Each entry is to be reproduced verbatim, and images are to be omitted.

====

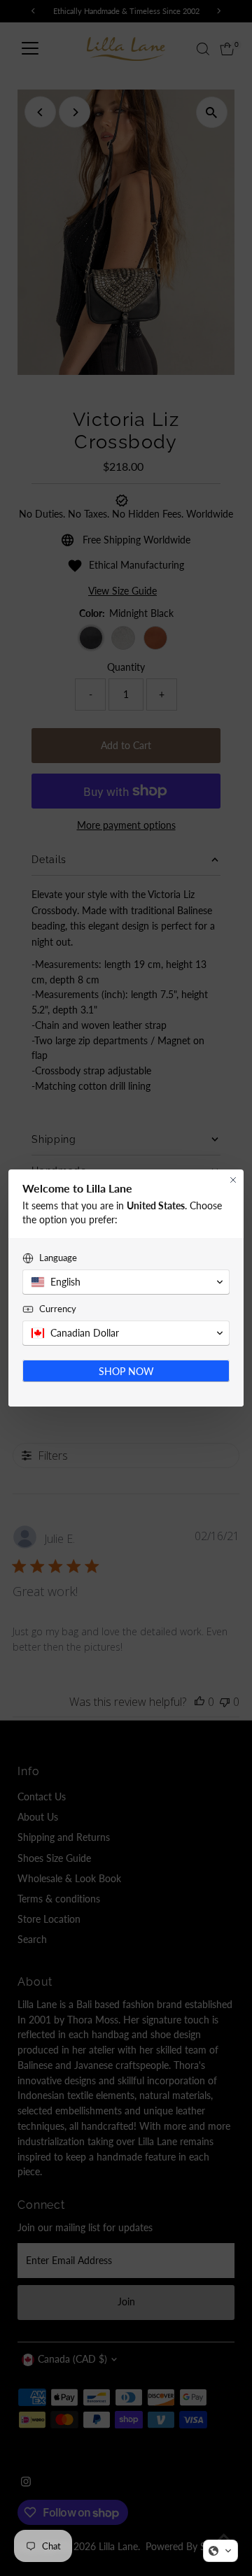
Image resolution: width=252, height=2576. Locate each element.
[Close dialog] (233, 1180)
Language (58, 1257)
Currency (57, 1308)
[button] (220, 2551)
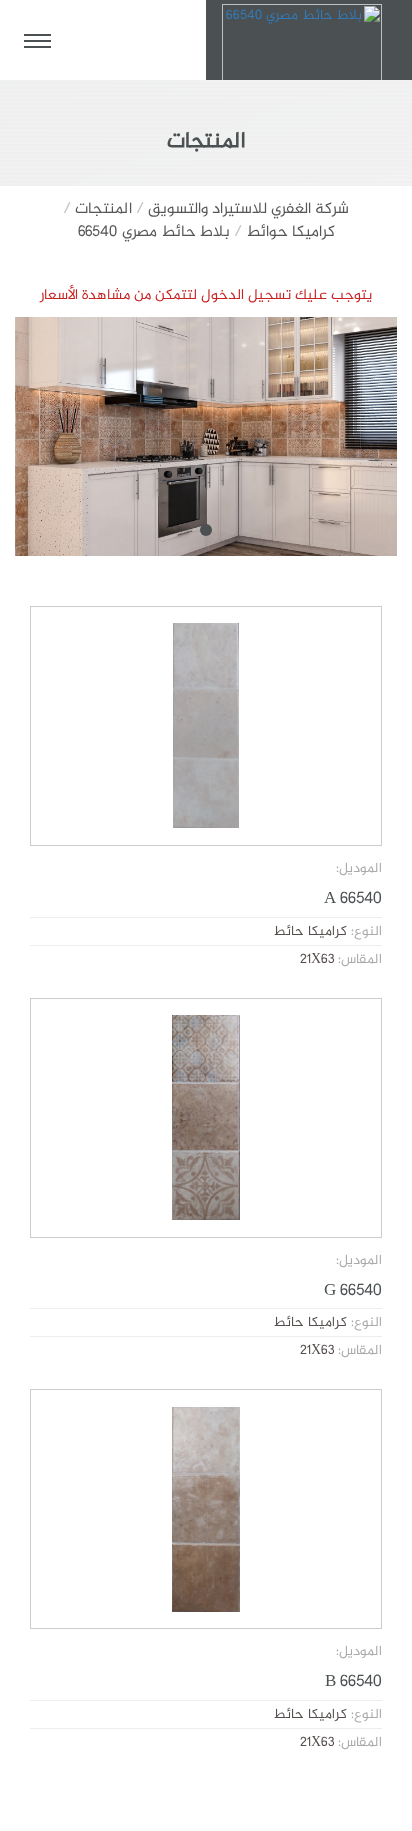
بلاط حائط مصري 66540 (154, 232)
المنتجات (103, 209)
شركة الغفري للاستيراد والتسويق (248, 209)
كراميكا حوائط (290, 232)
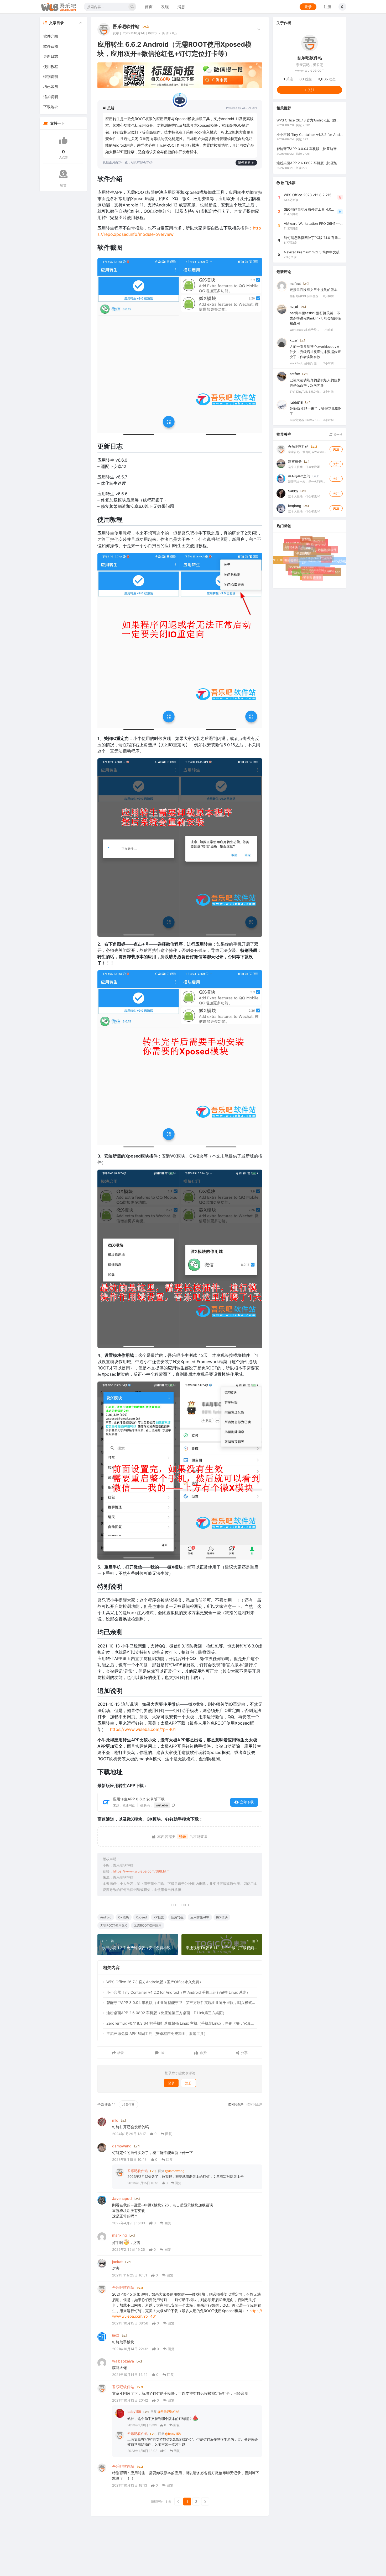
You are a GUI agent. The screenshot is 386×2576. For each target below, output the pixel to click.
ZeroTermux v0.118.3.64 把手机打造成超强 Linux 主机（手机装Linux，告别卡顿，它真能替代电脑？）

====

Result of this task ▸
Image resolution: width=252, height=2576. Locate each element.
[Close dialog] (233, 1180)
Language (58, 1257)
Currency (57, 1308)
[button] (220, 2551)
بلاط حائط مصري 66540 (154, 232)
المنتجات (103, 209)
شركة الغفري للاستيراد والتسويق (248, 209)
كراميكا حوائط (290, 232)
You are a GUI agent. The screenshot is 386×2576. For each target below, output the pixel to click.
ZeroTermux v0.118.3.64 把手机打造成超强 Linux 主机（手机装Linux，告别卡顿，它真能替代电脑？）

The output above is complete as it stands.